* [Things to do]
1 > Reproduce the passage on the Greek revolt of 1821 word for word, from "In Constantinople on" to "secretary Lord Castlereagh.".
2 > Carry on the passage on the Greek revolt of 1821 after its last sentence.
[Opening Document text section]
Rebels in the Peloponnese lacked good organization and discipline. For the most part they were Christians smiting their enemies without mercy. Leaders emerged who tried to invoke restraint and to stop looting, but they had little effect. Greek peasants armed with scythes, clubs and slings, grabbed what valuables they could and killed wherever possible, including small clusters of Muslims fleeing their homes. Of the estimated 50,000 Muslims living on the Peloponnese Peninsula in March 1821, an estimated 20,000 were killed within a few weeks – men, women and children.

In Constantinople on April 10 the Ottoman sultan, Mahmud II, had the Greek Patriarch of Constantinople, Gregorios V, seized. Gregorios was accused of having intrigued with the uprising and having committed perjury and treason. Gregorios was hanged with Mahmud believing it was his right to order the execution. Christians across Europe were aware of the uprising in the Peloponnese but not of the atrocities of the revolutionaries, and they were shocked by the hanging of Gregorios. Common Russians wanted to avenge the death of the patriarch, but Russia's Tsar Alexander had other matters to consider and merely withdrew his ambassador from Constantinople. Alexander was still allied with Austria against revolutions, especially nationalist revolutions, and the tsar was not ready to break with that alliance. And neither was Britain's foreign secretary Lord Castlereagh.

In April the Greek revolt spread northward toward central Greece and Athens. In May, Muslims in Athens were defending themselves from the Acropolis. In the Peloponnese various towns and cities fell, including Petras, where all Muslims who did not make it to the safety of the walls of the town's fortress were killed. In August in the Peloponnese, Muslims of the small town of Monemvasia were besieged and chose to surrender rather than endure more hunger, and when they surrendered they were slaughtered. A few days later, between 2,000 and 3,000 Muslims in Navarino were massacred. Tripolitsa was a city of 35,000 Turks, Albanians, Jews and others in the middle of Peloponnese. There the Ottoman governor resided, and there Greeks massacred for two days. An estimated 10,000 people, including women and children, were killed, as were 2,000 who had been taken prisoner. It is reported that Muslim women were raped and that Muslims were tortured for information of the whereabouts of their money. Water wells became polluted and disease spread that caused the death of thousands of Greeks. The taking of Tripolitsa in October was the final Greek success for the year 1821. Turks remained only at the fortresses in Patras and Nauplia and two lesser fortresses.
[Closing Document text section]
[Opening Entries provided section]
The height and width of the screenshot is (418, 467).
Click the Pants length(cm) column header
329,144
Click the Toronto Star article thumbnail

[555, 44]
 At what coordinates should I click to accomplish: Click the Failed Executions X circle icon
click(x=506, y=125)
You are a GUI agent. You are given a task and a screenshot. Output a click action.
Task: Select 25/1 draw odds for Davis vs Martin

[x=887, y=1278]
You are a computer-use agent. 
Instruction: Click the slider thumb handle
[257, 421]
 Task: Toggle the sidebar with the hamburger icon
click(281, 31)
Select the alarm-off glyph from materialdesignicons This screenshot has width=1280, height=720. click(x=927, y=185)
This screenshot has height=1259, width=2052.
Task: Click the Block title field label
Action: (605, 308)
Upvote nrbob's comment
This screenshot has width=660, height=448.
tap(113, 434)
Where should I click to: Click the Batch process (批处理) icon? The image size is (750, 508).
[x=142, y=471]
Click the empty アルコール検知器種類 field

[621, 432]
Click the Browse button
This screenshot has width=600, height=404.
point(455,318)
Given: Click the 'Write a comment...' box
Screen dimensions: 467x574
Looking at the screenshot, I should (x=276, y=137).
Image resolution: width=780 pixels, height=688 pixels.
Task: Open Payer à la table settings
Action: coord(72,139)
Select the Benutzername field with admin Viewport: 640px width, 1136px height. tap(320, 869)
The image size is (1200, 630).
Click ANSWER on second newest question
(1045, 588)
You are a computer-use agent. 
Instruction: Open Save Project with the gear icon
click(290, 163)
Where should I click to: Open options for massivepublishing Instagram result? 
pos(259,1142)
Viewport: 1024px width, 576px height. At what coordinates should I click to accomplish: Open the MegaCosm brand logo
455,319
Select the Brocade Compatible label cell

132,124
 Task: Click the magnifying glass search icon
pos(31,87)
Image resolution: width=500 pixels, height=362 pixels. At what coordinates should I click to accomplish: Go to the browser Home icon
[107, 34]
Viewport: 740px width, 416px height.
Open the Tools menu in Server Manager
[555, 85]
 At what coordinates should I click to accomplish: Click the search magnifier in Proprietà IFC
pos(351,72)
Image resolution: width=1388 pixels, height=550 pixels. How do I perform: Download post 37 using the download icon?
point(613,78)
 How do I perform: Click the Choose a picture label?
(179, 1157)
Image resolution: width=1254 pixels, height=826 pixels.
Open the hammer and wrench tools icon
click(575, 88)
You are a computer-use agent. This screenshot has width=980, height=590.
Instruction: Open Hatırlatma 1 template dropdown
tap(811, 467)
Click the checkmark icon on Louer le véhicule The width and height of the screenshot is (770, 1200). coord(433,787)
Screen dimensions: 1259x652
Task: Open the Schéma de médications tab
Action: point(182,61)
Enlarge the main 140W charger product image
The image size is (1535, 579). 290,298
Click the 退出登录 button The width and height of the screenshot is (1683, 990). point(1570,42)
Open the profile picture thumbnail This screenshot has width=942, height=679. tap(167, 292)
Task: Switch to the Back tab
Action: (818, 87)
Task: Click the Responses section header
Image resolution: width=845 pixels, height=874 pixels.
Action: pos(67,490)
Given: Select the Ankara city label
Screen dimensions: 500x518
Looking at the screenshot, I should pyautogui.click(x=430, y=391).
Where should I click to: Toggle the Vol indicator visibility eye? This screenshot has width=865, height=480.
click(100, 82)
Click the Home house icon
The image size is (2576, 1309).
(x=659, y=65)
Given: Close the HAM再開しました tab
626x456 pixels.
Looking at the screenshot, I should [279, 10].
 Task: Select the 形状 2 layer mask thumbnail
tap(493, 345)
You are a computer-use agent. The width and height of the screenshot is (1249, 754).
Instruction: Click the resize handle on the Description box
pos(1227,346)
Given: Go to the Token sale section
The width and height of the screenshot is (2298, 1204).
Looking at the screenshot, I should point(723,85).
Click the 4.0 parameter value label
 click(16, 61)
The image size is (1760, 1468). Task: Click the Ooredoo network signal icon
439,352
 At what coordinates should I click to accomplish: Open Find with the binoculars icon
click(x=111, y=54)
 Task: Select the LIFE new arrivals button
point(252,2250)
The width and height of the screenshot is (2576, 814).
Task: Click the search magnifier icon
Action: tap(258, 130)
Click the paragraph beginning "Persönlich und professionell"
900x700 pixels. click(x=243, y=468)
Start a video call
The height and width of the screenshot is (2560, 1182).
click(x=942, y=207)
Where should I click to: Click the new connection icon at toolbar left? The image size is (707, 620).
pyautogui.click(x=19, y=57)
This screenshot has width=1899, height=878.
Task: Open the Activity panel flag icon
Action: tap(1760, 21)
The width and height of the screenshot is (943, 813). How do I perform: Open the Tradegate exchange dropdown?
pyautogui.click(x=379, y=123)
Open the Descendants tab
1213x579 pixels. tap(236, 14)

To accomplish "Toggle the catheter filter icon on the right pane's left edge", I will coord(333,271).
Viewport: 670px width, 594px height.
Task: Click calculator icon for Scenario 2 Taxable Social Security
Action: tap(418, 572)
[Closing Entries provided section]
* [Answers to this exercise]
1 >
In Constantinople on April 10 the Ottoman sultan, Mahmud II, had the Greek Patriarch of Constantinople, Gregorios V, seized. Gregorios was accused of having intrigued with the uprising and having committed perjury and treason. Gregorios was hanged with Mahmud believing it was his right to order the execution. Christians across Europe were aware of the uprising in the Peloponnese but not of the atrocities of the revolutionaries, and they were shocked by the hanging of Gregorios. Common Russians wanted to avenge the death of the patriarch, but Russia's Tsar Alexander had other matters to consider and merely withdrew his ambassador from Constantinople. Alexander was still allied with Austria against revolutions, especially nationalist revolutions, and the tsar was not ready to break with that alliance. And neither was Britain's foreign secretary Lord Castlereagh.

2 >
Meanwhile in Constantinople, Janissaries soldiers were in revolt against the sultan and venting their anger upon Christians, and Christians were being slaughtered. The sultan transported soldiers from Anatolia and defeated the insurgents, killing 200 Janissaries. In early 1822, Muslims struck again against Christians. A Turkish military force joined by crowds of impassioned civilians landed on the island of Chios in the eastern Aegean Sea, an island with a population of about 100,000. There were Turkish officers who tried to restrain sections of the invading force. Nevertheless the invaders slaughtered around 25,000, some of the Greeks escaping by boats that came to their rescue, and some wealthy islanders paid Turkish commanders huge sums for protection. The slaughter stopped when Turks rounded up Greek survivors for sale in the slave markets of Asia Minor.

The Greeks had the advantage of superiority at sea. They were experienced mariners. Greek sailors who had been working on Ottoman ships abandoned those ships, leaving the Turks to recruit inexperienced dock-laborers and peasants. In 1822 the Greeks captured the coastal region in the west just north of the Peloponnese Peninsula, and farther east they took Athens and Thebes. The Greeks were now in control of west and east-central Greece as well as the Aegean islands.

In 1822 the Greeks declared independence.